:: What the exercise asks ::
Answer these questions from the food waste Q&A:
1. How much food is wasted in Finland each year?
2. What share of the world's arable land produces food that goes to waste?
3. For how long did the Foodspill study survey household food waste?

:: Selected excerpt ::
───

1. How do you define food waste?

Food waste is any wasted, edible food that could have been used with better meal planning or by preparing or storing food differently.

Looking at the entire food chain from primary production and industry to retail, restaurants and households, studies show that 400 to 500 million kg of food is wasted in Finland each year. The figure only includes edible food, not bones or other inedible parts. Households are the single biggest source of food waste but the
entire food chain above contributes to food loss.

2. What are the impacts of food waste?

Consumption and production of food always has an impact on the environment, contributing over 20% to the total climate impact, or carbon footprint, of all consumption. Only habitation is a heavier burden on the climate than food.

Food production has an impact on, for example, global warming, eutrophication, acidification, and biodiversity loss. In addition,
food production consumes nutrients, land area, energy, and water resources.

Of all arable land in the world,
one third is used to produce food that goes to waste. When food is lost, work in primary production goes to waste and emissions generated in the production chain have been for nothing, all the while wasting valuable raw materials.

3. How does the food waste calculator work,
and is it based on scientific data?

The food waste calculator is based on the extensive 2010–2012 Foodspill food waste diary study by Natural Resource Institute Finland. This quantitative study surveyed household food waste for a period of two weeks. In addition to measuring food waste and providing their background information, the participants answered over a hundred questions related to their shopping behaviour and food waste. Unlike, for example, a composition study, a diary study helps expose correlations behind food waste.

───

:: Text and element pointing records ::
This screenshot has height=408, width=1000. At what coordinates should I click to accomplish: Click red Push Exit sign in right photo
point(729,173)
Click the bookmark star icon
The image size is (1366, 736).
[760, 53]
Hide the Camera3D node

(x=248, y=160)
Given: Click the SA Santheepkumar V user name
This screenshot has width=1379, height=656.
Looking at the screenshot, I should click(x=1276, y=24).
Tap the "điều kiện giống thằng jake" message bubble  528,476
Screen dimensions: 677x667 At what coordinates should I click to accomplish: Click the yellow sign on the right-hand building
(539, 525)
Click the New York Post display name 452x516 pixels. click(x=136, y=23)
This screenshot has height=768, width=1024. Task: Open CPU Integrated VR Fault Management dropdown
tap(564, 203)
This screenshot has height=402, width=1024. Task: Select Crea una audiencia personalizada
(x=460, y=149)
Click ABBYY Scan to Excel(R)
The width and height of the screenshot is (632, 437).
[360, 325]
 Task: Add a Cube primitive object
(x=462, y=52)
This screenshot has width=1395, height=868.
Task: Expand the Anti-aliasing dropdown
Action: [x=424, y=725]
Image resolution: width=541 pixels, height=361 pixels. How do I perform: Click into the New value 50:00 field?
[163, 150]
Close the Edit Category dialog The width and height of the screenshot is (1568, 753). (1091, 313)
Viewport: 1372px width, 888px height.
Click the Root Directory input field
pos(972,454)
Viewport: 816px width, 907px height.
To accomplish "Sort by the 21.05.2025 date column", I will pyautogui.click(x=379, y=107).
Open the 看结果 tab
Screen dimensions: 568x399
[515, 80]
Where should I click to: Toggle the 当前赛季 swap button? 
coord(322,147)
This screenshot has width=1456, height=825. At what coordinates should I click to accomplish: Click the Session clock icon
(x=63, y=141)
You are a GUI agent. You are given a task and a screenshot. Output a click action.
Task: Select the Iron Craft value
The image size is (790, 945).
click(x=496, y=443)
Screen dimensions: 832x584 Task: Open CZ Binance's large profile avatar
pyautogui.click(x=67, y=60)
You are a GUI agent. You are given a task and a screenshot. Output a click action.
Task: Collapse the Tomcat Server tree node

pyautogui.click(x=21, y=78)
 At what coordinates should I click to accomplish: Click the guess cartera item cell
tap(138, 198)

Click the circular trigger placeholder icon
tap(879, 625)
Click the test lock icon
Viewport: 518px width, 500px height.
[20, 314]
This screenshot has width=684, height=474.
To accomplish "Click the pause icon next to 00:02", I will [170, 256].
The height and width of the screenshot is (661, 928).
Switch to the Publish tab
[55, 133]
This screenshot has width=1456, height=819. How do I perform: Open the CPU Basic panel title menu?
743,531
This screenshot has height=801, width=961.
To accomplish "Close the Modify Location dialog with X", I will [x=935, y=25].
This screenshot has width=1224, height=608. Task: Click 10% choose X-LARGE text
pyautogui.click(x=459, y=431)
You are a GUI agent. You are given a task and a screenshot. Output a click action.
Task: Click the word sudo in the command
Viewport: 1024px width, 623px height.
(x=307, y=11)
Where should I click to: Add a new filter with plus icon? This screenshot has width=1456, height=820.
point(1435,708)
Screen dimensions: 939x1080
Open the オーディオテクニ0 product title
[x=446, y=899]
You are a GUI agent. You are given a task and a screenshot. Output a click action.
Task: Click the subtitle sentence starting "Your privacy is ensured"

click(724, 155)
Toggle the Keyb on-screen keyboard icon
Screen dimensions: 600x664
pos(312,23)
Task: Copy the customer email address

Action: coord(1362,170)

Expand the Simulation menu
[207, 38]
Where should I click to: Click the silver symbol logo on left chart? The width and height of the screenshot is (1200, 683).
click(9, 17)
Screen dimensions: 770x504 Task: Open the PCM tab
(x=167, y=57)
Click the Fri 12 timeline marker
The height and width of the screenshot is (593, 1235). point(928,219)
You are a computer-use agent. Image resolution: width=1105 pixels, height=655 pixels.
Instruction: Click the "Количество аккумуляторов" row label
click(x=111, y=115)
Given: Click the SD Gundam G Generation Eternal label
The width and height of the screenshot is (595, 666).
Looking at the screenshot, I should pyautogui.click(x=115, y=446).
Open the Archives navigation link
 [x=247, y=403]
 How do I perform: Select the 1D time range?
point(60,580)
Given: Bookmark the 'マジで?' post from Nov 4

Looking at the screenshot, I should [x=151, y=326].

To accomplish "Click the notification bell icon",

───

:: Answer to the exercise ::
1. 400 to 500 million kg
2. One third
3. Two weeks